─── Given records ───

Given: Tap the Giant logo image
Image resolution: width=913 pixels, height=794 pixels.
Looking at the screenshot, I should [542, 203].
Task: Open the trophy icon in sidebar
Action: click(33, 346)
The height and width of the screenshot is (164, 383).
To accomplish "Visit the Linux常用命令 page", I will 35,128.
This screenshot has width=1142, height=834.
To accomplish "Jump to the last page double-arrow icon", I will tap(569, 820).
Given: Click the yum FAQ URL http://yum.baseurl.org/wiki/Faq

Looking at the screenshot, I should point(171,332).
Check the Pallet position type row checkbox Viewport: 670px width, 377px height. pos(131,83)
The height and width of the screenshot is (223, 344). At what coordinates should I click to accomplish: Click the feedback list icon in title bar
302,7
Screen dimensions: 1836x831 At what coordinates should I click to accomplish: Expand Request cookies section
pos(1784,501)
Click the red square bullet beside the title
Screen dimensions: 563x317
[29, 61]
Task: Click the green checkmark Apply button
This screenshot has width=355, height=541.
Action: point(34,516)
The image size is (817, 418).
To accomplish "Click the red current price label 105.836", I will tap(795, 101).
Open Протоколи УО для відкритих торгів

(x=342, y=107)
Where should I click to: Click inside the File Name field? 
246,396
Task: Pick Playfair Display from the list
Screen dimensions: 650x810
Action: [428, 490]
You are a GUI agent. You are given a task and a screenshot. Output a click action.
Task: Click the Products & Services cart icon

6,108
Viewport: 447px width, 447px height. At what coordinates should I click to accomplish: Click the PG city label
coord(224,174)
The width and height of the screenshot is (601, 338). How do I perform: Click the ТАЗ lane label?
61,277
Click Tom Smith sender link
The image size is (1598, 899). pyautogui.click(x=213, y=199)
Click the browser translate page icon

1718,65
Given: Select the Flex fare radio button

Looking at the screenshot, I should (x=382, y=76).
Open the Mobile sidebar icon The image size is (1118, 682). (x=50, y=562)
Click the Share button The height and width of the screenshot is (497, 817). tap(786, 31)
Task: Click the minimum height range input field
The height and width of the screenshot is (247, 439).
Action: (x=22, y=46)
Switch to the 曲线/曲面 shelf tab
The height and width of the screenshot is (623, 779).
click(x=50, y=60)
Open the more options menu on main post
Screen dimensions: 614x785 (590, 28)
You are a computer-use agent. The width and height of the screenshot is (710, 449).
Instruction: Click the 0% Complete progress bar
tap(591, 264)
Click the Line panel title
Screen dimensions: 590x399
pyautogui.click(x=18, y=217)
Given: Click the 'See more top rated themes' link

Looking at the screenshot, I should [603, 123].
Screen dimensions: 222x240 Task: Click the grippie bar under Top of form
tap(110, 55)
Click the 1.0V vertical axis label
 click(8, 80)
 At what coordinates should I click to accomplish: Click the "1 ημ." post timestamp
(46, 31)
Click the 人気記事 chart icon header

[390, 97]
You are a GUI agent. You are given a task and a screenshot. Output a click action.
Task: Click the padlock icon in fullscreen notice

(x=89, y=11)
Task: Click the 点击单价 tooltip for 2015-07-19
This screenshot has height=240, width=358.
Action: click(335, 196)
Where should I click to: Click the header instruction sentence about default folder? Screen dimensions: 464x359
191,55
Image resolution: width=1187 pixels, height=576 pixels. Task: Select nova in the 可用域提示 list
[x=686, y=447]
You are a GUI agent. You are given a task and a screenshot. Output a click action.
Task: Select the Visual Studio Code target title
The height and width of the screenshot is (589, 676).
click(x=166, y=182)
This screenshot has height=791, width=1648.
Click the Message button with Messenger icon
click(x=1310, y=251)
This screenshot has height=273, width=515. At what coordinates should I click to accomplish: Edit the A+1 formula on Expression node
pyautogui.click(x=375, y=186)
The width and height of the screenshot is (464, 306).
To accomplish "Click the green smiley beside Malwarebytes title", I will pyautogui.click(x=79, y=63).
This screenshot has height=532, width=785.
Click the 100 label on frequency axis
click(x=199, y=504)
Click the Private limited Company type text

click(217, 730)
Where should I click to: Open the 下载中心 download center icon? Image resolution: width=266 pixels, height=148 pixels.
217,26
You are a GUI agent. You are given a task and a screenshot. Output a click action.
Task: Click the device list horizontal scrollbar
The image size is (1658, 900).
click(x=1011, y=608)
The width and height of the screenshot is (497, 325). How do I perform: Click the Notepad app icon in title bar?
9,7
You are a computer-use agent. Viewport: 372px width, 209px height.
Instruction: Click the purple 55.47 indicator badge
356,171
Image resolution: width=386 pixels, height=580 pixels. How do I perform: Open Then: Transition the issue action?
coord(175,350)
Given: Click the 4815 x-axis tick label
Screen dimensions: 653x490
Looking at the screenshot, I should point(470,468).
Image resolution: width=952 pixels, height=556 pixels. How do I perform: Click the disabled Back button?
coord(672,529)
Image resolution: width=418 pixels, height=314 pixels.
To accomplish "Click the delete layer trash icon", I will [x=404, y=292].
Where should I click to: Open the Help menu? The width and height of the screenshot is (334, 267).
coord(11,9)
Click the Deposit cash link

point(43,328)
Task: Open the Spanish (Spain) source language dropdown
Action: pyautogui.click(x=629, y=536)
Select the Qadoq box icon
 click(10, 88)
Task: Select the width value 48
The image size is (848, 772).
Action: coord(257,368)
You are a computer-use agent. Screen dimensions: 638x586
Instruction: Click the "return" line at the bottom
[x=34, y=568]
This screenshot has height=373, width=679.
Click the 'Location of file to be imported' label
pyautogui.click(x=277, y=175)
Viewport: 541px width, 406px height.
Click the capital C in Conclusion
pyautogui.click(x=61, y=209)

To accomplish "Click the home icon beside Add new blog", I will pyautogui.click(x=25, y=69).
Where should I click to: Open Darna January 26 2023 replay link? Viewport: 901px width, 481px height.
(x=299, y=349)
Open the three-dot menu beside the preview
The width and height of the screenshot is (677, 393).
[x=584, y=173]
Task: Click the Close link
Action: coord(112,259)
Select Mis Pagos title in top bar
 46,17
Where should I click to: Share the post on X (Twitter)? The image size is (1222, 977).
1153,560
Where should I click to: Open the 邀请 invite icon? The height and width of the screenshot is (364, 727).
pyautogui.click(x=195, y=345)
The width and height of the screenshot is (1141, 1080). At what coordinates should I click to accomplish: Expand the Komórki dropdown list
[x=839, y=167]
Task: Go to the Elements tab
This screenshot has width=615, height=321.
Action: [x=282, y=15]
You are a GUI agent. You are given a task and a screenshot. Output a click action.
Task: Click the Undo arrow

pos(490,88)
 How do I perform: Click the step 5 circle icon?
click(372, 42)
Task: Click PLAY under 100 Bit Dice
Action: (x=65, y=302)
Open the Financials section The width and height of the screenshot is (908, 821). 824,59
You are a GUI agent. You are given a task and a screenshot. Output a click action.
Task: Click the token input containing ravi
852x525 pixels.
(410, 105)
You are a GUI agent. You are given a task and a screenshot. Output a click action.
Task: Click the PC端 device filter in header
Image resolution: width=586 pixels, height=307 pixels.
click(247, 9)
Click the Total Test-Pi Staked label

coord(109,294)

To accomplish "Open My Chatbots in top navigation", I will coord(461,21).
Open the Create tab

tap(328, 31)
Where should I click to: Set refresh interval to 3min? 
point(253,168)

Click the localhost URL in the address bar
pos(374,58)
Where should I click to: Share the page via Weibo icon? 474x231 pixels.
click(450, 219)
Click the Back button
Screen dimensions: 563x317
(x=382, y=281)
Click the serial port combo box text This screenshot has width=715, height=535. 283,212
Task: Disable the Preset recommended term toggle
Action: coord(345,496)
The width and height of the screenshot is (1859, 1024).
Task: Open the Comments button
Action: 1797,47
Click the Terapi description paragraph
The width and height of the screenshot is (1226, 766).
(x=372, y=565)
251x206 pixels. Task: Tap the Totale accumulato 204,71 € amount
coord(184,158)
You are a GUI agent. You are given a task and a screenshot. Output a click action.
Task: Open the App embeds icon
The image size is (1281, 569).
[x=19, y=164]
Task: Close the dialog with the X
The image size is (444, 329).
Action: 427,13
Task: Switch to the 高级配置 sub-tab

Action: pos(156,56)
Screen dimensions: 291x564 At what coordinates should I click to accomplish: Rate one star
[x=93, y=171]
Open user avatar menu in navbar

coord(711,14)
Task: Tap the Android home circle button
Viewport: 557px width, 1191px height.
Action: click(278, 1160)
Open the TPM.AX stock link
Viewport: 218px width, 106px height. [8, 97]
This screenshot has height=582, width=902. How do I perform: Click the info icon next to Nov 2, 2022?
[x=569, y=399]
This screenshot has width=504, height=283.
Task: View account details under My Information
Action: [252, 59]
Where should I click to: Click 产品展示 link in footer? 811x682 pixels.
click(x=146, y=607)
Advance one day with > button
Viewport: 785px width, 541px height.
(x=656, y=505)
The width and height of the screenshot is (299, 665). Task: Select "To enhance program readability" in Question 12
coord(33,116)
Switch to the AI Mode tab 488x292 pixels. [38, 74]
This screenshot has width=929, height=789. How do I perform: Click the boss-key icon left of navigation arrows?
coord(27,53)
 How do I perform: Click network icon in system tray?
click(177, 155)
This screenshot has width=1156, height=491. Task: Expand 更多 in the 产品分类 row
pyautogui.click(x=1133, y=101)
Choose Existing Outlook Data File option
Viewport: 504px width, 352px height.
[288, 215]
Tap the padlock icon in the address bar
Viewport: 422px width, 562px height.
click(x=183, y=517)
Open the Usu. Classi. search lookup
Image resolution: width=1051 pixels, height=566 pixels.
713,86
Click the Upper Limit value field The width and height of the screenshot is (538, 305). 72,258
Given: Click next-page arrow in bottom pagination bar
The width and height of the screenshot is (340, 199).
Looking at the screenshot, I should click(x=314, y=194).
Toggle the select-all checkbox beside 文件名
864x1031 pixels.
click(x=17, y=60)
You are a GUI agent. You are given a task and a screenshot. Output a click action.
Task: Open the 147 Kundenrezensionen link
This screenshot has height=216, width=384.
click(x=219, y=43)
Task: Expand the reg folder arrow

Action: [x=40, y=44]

───

### What the exercise asks
Beginning with the first line above, could you copy every line exactly, up to and including the one with "Check the Pallet"?

### Output of the exercise
Given: Tap the Giant logo image
Image resolution: width=913 pixels, height=794 pixels.
Looking at the screenshot, I should [542, 203].
Task: Open the trophy icon in sidebar
Action: click(33, 346)
The height and width of the screenshot is (164, 383).
To accomplish "Visit the Linux常用命令 page", I will 35,128.
This screenshot has width=1142, height=834.
To accomplish "Jump to the last page double-arrow icon", I will tap(569, 820).
Given: Click the yum FAQ URL http://yum.baseurl.org/wiki/Faq

Looking at the screenshot, I should point(171,332).
Check the Pallet position type row checkbox Viewport: 670px width, 377px height. pos(131,83)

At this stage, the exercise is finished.